A research team led by the University of Zurich (UZH) has developed a vaccination-based immunotherapy to target fibroblasts of the cells in the lung and liver in mice. Their findings may lead to a potentially effective treatment for fibrosis.
The findings are published in the journal Cell Stem Cell in an article entitled, “Vaccination-based immunotherapy to target profibrotic cells in liver and lung.”
“Fibrosis is the final path of nearly every form of chronic disease, regardless of the pathogenesis,” wrote the researchers. “Upon chronic injury, activated, fibrogenic fibroblasts deposit excess extracellular matrix, and severe tissue fibrosis can occur in virtually any organ. However, antifibrotic therapies that target fibrogenic cells, while sparing homeostatic fibroblasts in healthy tissues, are limited. We tested whether specific immunization against endogenous proteins, strongly expressed in fibrogenic cells but highly restricted in quiescent fibroblasts, can elicit an antigen-specific cytotoxic T-cell response to ameliorate organ fibrosis.”
“In animals, we were able to trigger an immune response similar to that to a vaccination, in which the activated connective tissue cells were destroyed while the resting fibroblasts were left unharmed,” explained study leader Christian Stockmann, professor, at the Institute of Anatomy at the UZH.
The researchers studied the differences between the surfaces of resting and of activated connective tissue cells. “Our computer-assisted analyses revealed that fragments of two surface proteins—Adam12 and Gli1—which can be detected by the immune system, are present in large numbers on activated fibroblasts, while there are very few on the resting cells,” explained Stockmann.
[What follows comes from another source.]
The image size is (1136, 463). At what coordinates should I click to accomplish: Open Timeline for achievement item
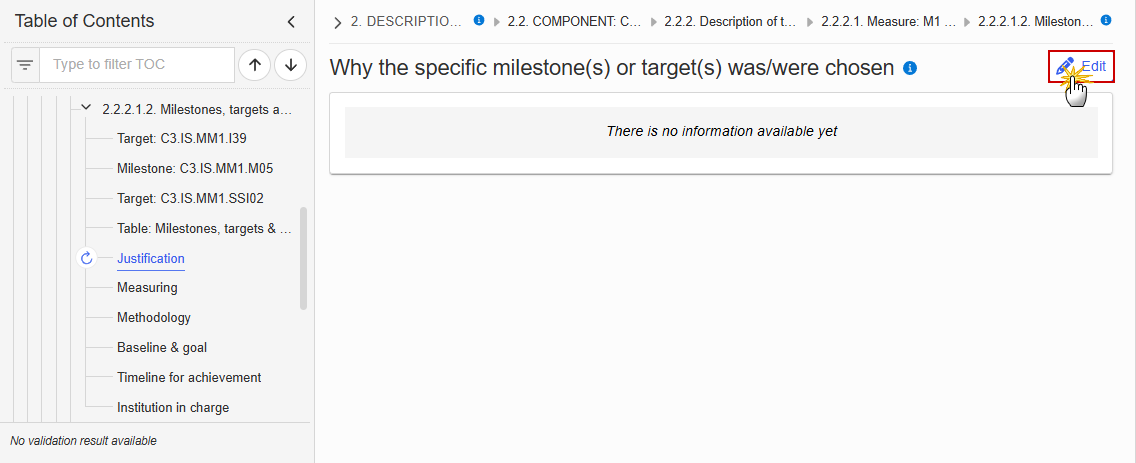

The researchers then used these two surface structures as a vaccine in mice in order to trigger an immune response via cytotoxic T cells.
“With the newly developed immunotherapy, we were able to eliminate fibroblasts efficiently in mice, thus reducing fibrosis in the liver and the lungs, without affecting healthy organ tissue,” said Stockmann.
Further studies are needed, but these findings pave a path for vaccine-based immunotherapy for humans in the future.